ASP.NET Identity - setting UserValidator does nothing

Question

I'm trying to set the UserValidator for the default ApplicationUserManager in a new ASP.NET MVC 5 project (using ASP.NET Identity 2). I've created a very simple UserValidator:

public class SimpleUserValidator<TUser, TKey> : IIdentityValidator<TUser> where TUser: class, IUser<TKey> where TKey : IEquatable<TKey> {
    private readonly UserManager<TUser, TKey> _manager;

    public SimpleUserValidator(UserManager<TUser, TKey> manager) {
        _manager = manager;
    }

    public async Task<IdentityResult> ValidateAsync(TUser item) {
        var errors = new List<string>();
        if (string.IsNullOrWhiteSpace(item.UserName))
            errors.Add("Username is required");

        if (_manager != null) {
            var otherAccount = await _manager.FindByNameAsync(item.UserName);
            if (otherAccount != null && !otherAccount.Id.Equals(item.Id))
                errors.Add("Select a different username. An account has already been created with this username.");
        }

        return errors.Any()
            ? IdentityResult.Failed(errors.ToArray())
            : IdentityResult.Success;
    }
}

I set this by calling:

manager.UserValidator = new SimpleUserValidator<ApplicationUser, int>(manager);

within the ApplicationUserManager.Create() method.

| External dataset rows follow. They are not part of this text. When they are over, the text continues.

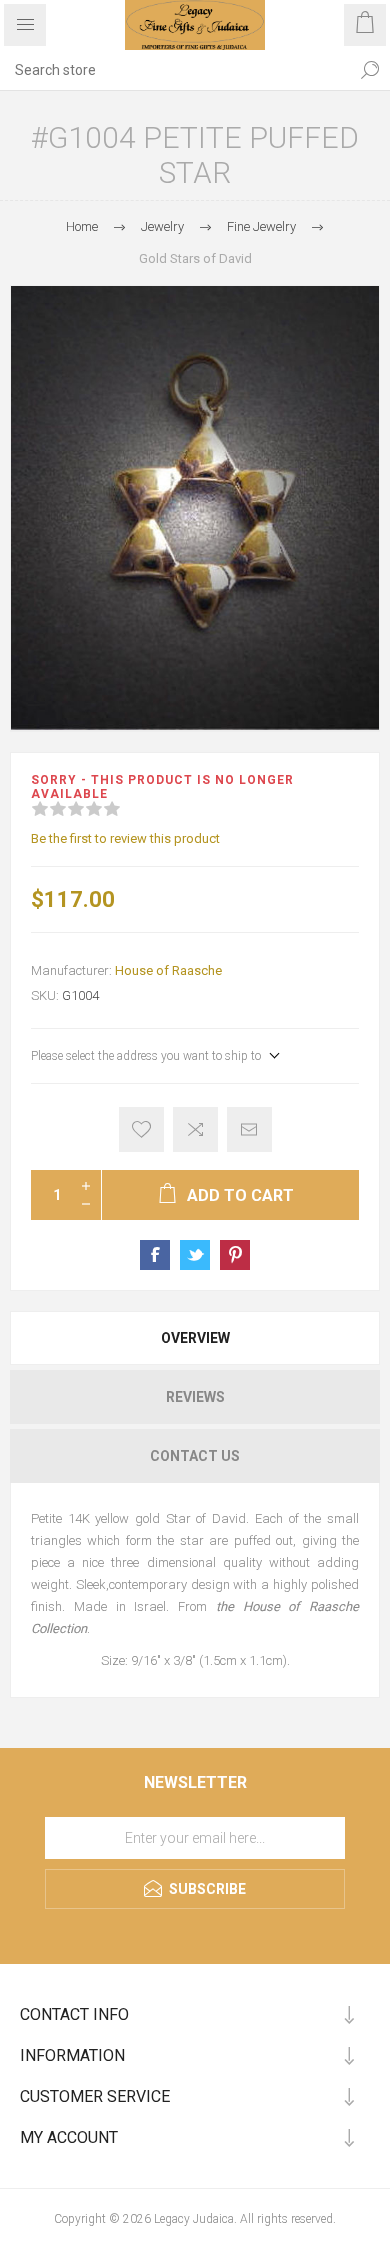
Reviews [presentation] (195, 1397)
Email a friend (249, 1129)
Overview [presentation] (195, 1338)
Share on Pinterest (235, 1255)
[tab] (195, 1338)
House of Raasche (168, 970)
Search (370, 70)
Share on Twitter (195, 1255)
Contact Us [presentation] (195, 1456)
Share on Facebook (155, 1255)
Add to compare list (195, 1129)
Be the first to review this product (125, 838)
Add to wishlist (141, 1129)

The problem is, this doesn't change the behavior. I still get the default The Email field is not a valid e-mail address message. Is this not the correct place to set that validation?

Answer 1

I had a similar issue to this question and the answer here is not quite right so I am adding mine here to share.

The issue was caused by setting the UserValidator inside the Create function. Since I was newing an instance of the ApplicationUserManager the default validator was being used. Moving the application validation setting to the constructor solved the problem. The Create function should only have the option specific settings I think.

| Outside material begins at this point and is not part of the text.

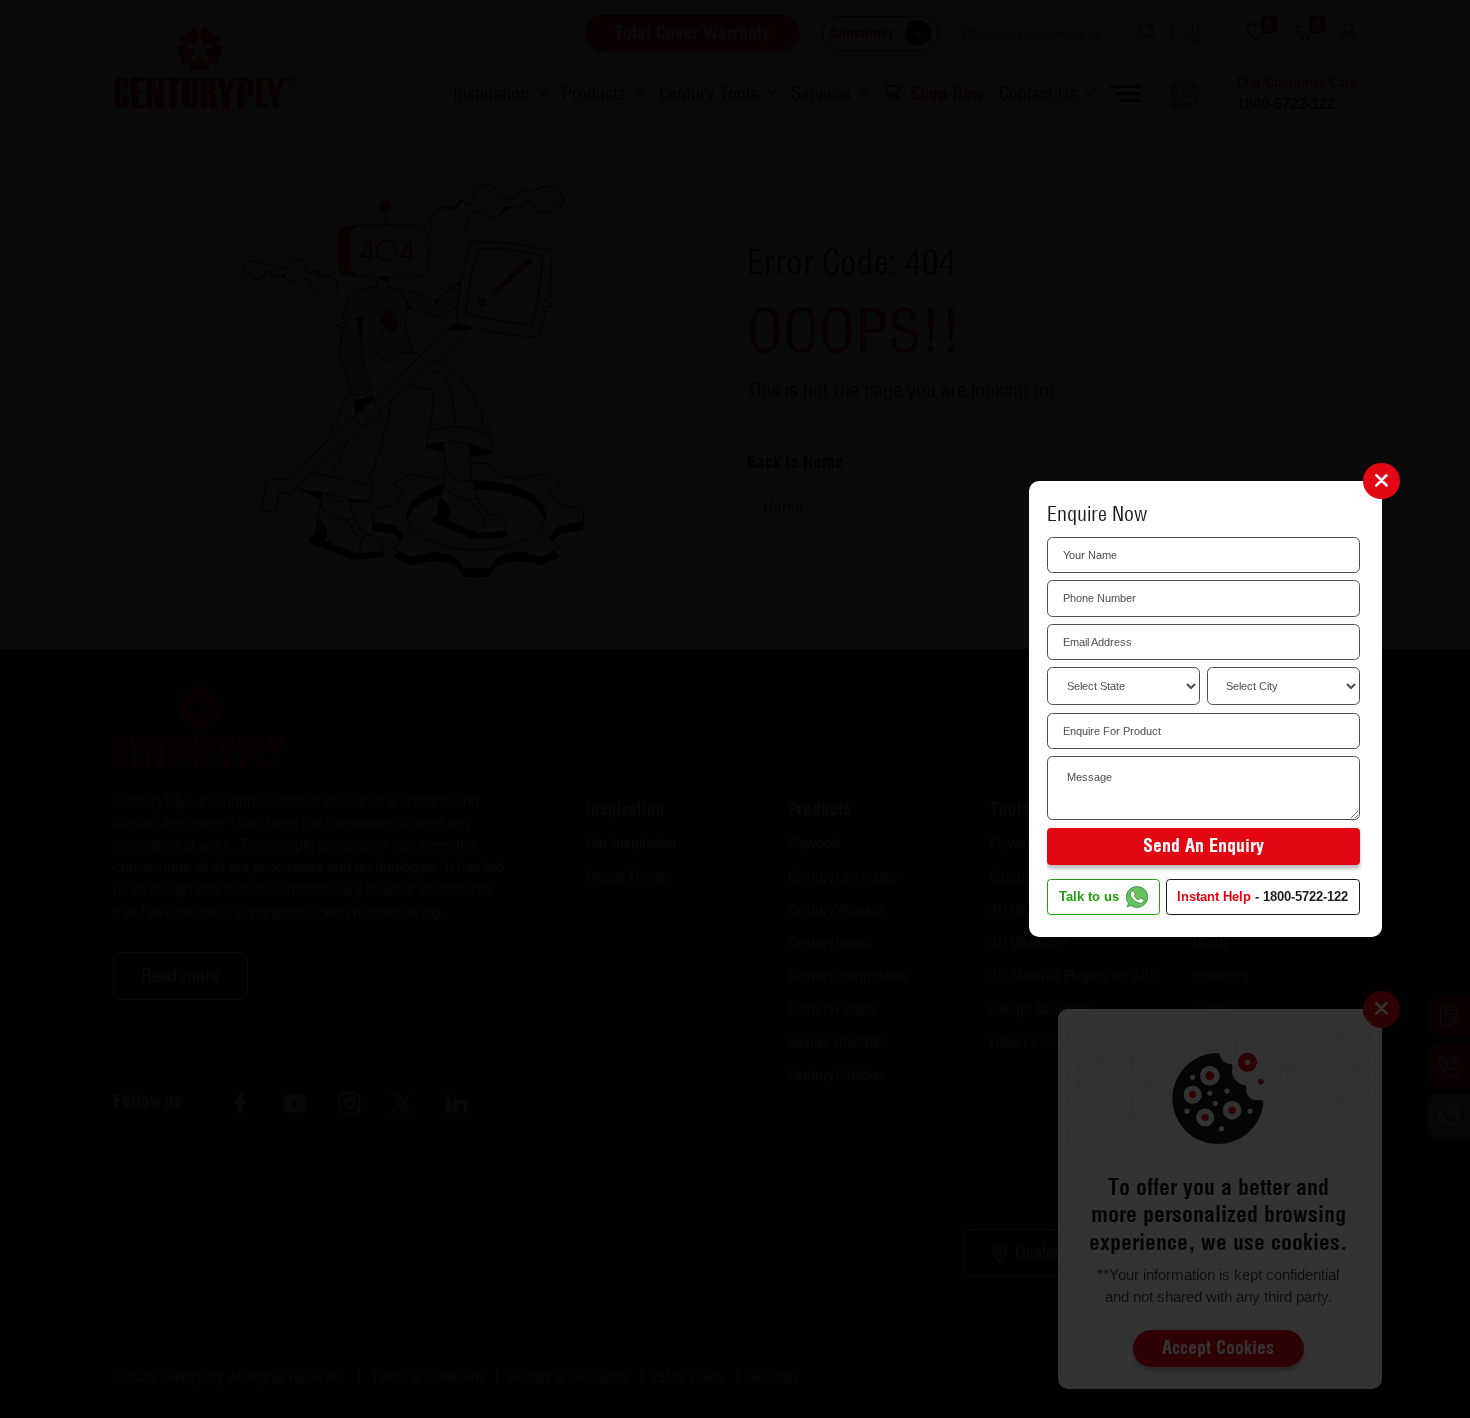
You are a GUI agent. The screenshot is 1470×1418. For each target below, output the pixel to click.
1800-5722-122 (1305, 897)
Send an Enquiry (1203, 845)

public class ApplicationUserManager : UserManager<ApplicationUser, string>
{
    /// <summary>
    /// Initializes a new instance of the <see cref="ApplicationUserManager"/> class.
    /// </summary>
    /// <param name="store"></param>
    public ApplicationUserManager(IUserStore<ApplicationUser, string> store)
        : base(store)
    {
        // Configure validation logic for usernames
        UserValidator = new ApplicationUserValidator<ApplicationUser>(this)
        {
            AllowOnlyAlphanumericUserNames = true,
            RequireUniqueEmail = false
        };

        // Configure validation logic for passwords
        PasswordValidator = new PasswordValidator
        {
            RequiredLength = 8,
            RequireNonLetterOrDigit = false,
            RequireDigit = true,
            RequireLowercase = true,
            RequireUppercase = true
        };
    }

    /// <summary>
    /// Creates the specified options.
    /// </summary>
    /// <param name="options">The options.</param>
    /// <param name="context">The context.</param>
    /// <returns></returns>
    public static ApplicationUserManager Create(IdentityFactoryOptions<ApplicationUserManager> options, IOwinContext context)
    {
        var manager = new ApplicationUserManager(new ApplicationUserStore(context.Get<MyContext>()));
        var dataProtectionProvider = options.DataProtectionProvider;
        if (dataProtectionProvider != null)
        {
            manager.UserTokenProvider = new DataProtectorTokenProvider<ApplicationUser>(dataProtectionProvider.Create("ASP.NET Identity"));
        }
        return manager;
    }
}

Alternatively you could remove all instances of new ApplicationUserManager, and call Create instead. But that is dificult to enforce on others using your code without making the constructor private

Making the constructor private would make seeding the user table difficult because the IOwinContext is not available in the seeding function. Also you would not be able to unit test your ApplicationUserManager by passing a mocked store during construction.

Answer 2

I found it. And it should have been obvious.

The UserValidator is not the only thing you have to change for validation from a new template. You also must change all the relevant view models. Go figure.